緊張のあまり、神父さんの言葉を少し聞き逃しちゃったけども、次は自分の番だと身構える。

「では、新婦。その健やかなる時も、病める時も、…………愛し、ともに生きることを誓いますか」

口を開き、声を上げようとした瞬間、目の前に光が舞い込んだ。




 あれから10年経ったけど、私の心はいつもくもり空。どんだけ楽しいことがあっても、どんだけ嬉しいことがあってもやっぱりくもりは晴れないんだ。君の存在はやっぱり大きすぎるよ。だからもう一度笑って。早く目を覚ましてよ、ハル。


 ごめんね。今日はこんな話するために来たんじゃなかったのに。私のあの時から止まってしまった時間をもう一度動かす。その決意をしたっていう報告をするために来たのに。ごめんね、もうちょっとだけ待ってね。今戻るから。

…………ふー、ごめんねおまたせ。じゃ、さっそく本題と行きたいところなんだけどやっぱまだ緊張するな。うーん、ちょっとだけ昔話していいかな。


 昔から私とハルとナツは3人いつも一緒だったよね。近所で同年代な子供は私達だけ。だからいつも一緒だったね。だから昔から遊ぶときも一緒だったけど、遊ぶ時はだいたい私のやりたいことやるから、おままごととか人形遊びとか屋内でやる女の子っぽい遊びになっちゃって、ナツはいつもそれに文句言ってたっけ。なんだかんだ言いながらもいつも最終的には付き合ってくれるんだけどね。それに比べてハルは最初から楽しそうにやっていたよね。感性が似ていたのかな。



小学校に入ってもあんまり変わらなかったな、あっ、だけどたしか3年生ぐらいかな。ナツが女と一緒にいるのは……とか思春期男子特有のこと言って私とハルから距離を置いたのは。なにもハルとまで距離をおかなくても良いのに。いやさ、ハルはたしかに女の私から見ても可愛かったし、たまになんでハルの方が……って嫉妬するようなこともあったけど、それでもちゃんと男の子なのにね。ナツがまた私たちと遊んでくれるようになった時というか、私たちが説得に行った時のことはよく覚えてるよ。この前にナツと話したけども、いやー、今思ってもなかなか恥ずかしいねあれは。
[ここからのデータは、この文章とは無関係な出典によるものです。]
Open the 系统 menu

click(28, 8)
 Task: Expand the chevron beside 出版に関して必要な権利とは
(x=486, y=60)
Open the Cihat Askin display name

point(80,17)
 雲一つない青空のもと、一人帰路を歩く短髪の少年、その後ろから高い声が響く。

「待ちなさい、ナツ。いつまで私たちを避けてるの!」

走って少年を追ってきたのか、涼しげな恰好とは裏腹に汗だくの少年少女。少女は長い髪を二本に結んでおり、少年は髪を肩手前まで伸ばしており中性的な印象を与えている。
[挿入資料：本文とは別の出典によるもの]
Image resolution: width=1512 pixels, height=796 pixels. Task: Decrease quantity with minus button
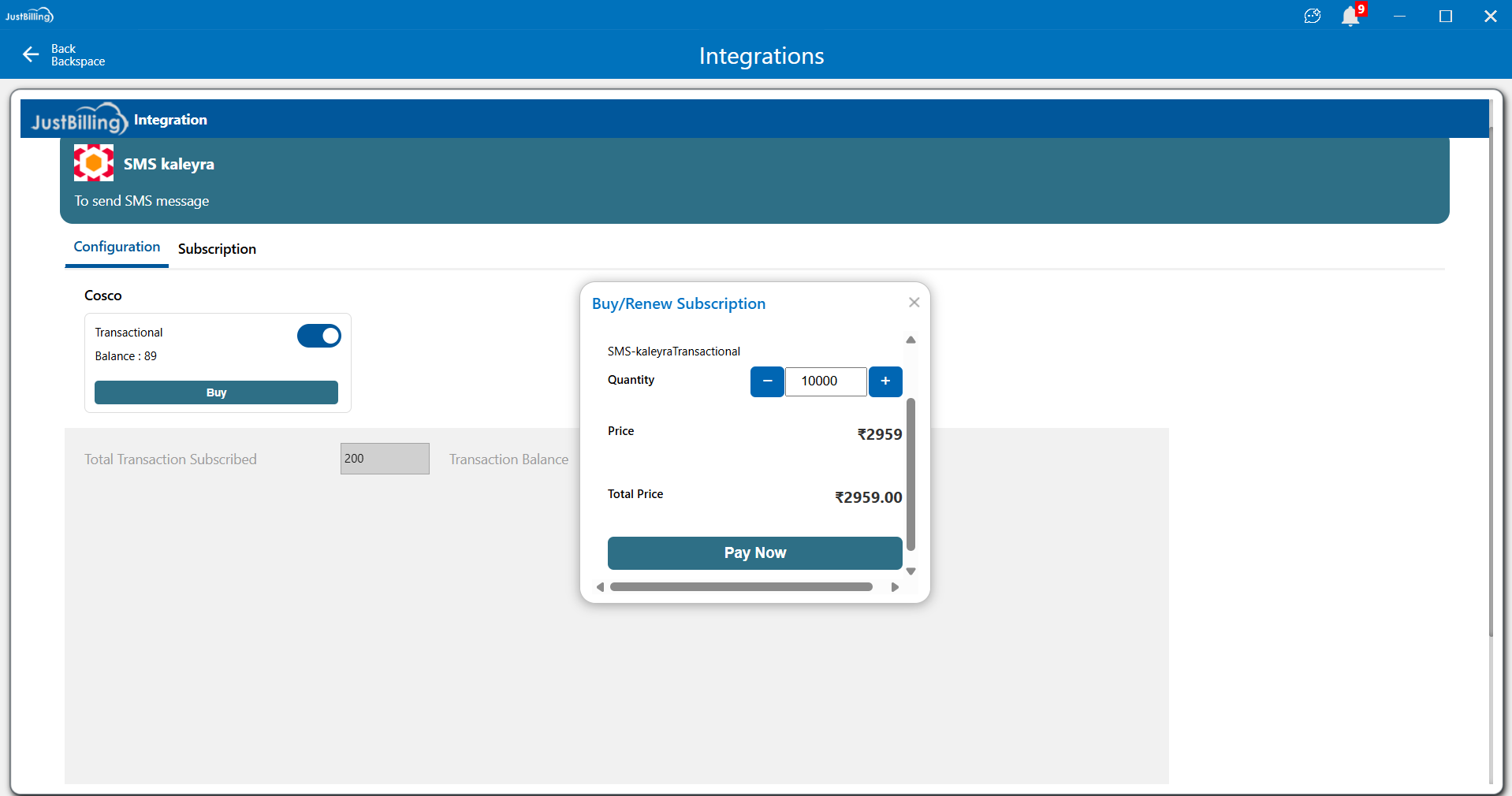click(767, 381)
「だから、前にも言っただろ! いまだに女と一緒にいるのなんてかっこ悪いだろ」

「バッカじゃないの! そういうこと言ってる方がかっこ悪いわよ」

「バカとはなんだ! いいからほっといてくれよ」

「じゃー、まだ私はともかく、なんでハルまでさけるのよ!」

少女は一緒に走ってきた少年の方を指さす。ナツと呼ばれた少年はそれにつられて少女に向けてた目を一緒に来た少年に目を向け、うっすらと赤くなる。

「い、いや、あのハルはそのな……」

「何、ハルの時は本気で照れて、言いよどんでるのよ! 女としてすごい複雑なんだけども!」

少女の怒りは別のところにむけられる。

「ほら、ハルもなにか言ってやりなさい!」

理不尽な怒りを向けられた少年は困惑しながらも思いを口にする。

「えっと、僕はみんなでまた仲良くしたいんだけど、ダメかな?」

小首を傾げながら、中性的なハルと呼ばれた少年は告げる。

「そ、そのー、でもだな……」

少女のお願いは一蹴していた少年も、この純粋なお願いはむげにはできないようで困惑していた。
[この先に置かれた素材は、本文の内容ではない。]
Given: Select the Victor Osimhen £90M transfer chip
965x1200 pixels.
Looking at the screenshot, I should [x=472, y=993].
「僕はナツもひーちゃんも皆が幸せなのがいいんだ。だからさ……ね、ナツ?」

短髪の少年はうっと、堪えた様子であるが、一度行動を表した意地があるのかなかなか意見を変えようとしない。

「でもさ、俺らももうな、子どもじゃないだろ、男は男と、女は女といるのが普通だろ、だからさ……」

少年が自分の考えを必死に説明するなか、すするような音が聞こえた。

「もう、なんで、ナツ戻ってきてくれないの……もう私たちのことなんか嫌いになっちゃったの……いきなり別々にいるのが当たり前とかいわれてもよくわかんないよ……」

すするような様子であった少女であるがとうとう堪えきれなくなり、大粒の雫を落とす。

「子どもじゃないってなによ……まだ子どもじゃない。一緒にいないのが普通なんてそんなのやだ……やだよ……。一緒にいないのが大人になるってことなの? じゃあ大人になんてなりたくない。ずっと2人と一緒にいたいよ……」

泣いている少女に当惑する少年二人。中性的な髪の長い少年は少女をなだめようと思うが、何をすればいいのかわからずに少女の周りでおろおろ。短髪の少年は放心したかのようにただ立ち尽くすのみ。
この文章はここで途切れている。